Меня всегда к таким тянуло. Сам я такой и Петухой такой.
Встал он на другой день, я ему работишку нашел, он за нее тотчас же ухватился — хоть бы слово сказал. Метет он улицу, голова опущена — трудится, только и подымет взор свой, когда мимо его конный солдат верхом пройдет. Посмотрит он такому в след, посмотрит, как у коня сзади все четыре подковы поблескивают и по мостовой цокают и опять к метле. Или вспомнит что, или пожалеет о чем — не знаю.
А я наблюдаю за ним. Мне из подвала-пекарни видно и его, и кусок улицы.

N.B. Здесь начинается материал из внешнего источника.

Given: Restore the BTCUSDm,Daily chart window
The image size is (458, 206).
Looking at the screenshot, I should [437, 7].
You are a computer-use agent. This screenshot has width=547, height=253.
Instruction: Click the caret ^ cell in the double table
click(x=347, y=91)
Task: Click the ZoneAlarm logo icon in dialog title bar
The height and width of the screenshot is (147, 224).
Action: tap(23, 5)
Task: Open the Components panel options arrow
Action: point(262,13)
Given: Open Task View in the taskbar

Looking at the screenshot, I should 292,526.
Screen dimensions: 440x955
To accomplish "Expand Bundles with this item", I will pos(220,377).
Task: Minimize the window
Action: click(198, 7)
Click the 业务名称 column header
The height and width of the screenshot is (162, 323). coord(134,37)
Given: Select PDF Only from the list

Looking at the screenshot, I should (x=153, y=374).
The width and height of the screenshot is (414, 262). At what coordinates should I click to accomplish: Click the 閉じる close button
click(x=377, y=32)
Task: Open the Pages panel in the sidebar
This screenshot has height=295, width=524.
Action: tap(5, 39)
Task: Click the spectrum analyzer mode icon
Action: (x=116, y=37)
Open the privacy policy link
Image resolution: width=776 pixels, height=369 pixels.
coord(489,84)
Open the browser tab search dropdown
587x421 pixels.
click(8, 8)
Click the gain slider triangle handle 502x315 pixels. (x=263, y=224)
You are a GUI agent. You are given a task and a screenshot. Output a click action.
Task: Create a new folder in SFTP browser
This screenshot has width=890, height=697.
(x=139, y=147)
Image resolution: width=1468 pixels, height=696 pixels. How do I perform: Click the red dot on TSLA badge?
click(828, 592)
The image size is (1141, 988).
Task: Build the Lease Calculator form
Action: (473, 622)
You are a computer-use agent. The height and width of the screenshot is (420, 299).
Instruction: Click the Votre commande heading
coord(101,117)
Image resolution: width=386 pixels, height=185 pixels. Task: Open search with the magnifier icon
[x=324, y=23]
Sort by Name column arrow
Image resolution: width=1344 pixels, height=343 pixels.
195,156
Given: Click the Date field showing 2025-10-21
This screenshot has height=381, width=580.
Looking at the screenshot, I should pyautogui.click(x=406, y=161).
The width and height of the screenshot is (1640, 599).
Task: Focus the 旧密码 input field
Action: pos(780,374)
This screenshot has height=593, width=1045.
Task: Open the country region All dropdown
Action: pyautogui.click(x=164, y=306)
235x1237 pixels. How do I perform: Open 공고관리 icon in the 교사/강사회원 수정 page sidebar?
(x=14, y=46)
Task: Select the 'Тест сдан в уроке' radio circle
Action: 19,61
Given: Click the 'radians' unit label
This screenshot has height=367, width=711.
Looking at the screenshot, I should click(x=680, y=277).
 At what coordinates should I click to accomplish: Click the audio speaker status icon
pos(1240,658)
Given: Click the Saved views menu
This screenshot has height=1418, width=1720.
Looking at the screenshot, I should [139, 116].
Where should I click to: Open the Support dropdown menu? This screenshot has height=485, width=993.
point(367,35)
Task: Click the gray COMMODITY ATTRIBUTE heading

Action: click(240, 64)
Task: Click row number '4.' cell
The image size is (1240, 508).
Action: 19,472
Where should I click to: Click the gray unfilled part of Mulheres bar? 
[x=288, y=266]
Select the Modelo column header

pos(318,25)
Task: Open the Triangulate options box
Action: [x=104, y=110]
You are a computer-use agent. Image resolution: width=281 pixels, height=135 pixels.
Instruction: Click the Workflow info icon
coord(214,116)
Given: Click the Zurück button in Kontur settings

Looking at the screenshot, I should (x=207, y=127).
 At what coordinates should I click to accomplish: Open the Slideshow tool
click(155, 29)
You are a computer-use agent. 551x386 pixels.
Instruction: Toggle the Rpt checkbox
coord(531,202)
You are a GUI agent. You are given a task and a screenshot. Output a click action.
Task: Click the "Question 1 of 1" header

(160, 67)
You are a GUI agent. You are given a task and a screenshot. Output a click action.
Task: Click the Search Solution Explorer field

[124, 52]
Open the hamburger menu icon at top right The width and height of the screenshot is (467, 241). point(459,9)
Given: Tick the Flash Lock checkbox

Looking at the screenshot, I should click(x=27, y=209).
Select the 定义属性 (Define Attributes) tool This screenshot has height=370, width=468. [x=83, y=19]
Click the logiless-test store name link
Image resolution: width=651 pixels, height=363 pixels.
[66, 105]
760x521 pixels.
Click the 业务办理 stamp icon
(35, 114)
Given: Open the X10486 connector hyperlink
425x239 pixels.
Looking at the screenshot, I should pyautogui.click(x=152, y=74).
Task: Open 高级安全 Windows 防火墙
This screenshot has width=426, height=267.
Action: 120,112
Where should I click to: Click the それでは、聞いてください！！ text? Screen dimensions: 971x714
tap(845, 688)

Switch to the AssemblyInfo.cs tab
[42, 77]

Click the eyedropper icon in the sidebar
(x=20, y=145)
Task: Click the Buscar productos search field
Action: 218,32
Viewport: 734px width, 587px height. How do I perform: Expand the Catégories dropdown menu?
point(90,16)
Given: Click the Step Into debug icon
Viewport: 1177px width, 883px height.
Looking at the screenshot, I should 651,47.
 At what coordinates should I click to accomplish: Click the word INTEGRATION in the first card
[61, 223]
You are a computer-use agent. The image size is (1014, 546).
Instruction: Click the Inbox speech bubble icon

Ахмед за ночь уморится хлебы таскать из печи, и уляжется, а я к прилавку — торговлю править.
И потекли так-то вот дни.
Стал Петухой к новому месту привыкать.
Вечерком ляжем мы на наши ложа, закурим, и станем мыслями делится. Он тоже, как и я, вспоминает Гаморкина и знает, я ему сказал, что записываю я об Иване Ильиче — как умею и что могу.
— Знаешь, Кондрат Евграфыч, жили мы вместе с Иваном Ильичем в двадцатом году в Польше, и вот, — прямо скажу, — замечательный он человек. Иной раз такое скажет, что долго потом об этом думаешь. Так вот и казаки, соберутся вокруг него и слушают то, что он говорит.
— Вот, станичники, представьте сабе такую картину. Идут несколько человек темным лесом со своим главным — Атаманом. Они его выбрали и ему подчиняются и вдруг — трах-тарарах! Упали в глубокую яму-западню. Все в яму — бух.
У ямы стенки отвесные и прямые до самого днишша — никак из нее не выберешься. Сидят казаки на дне.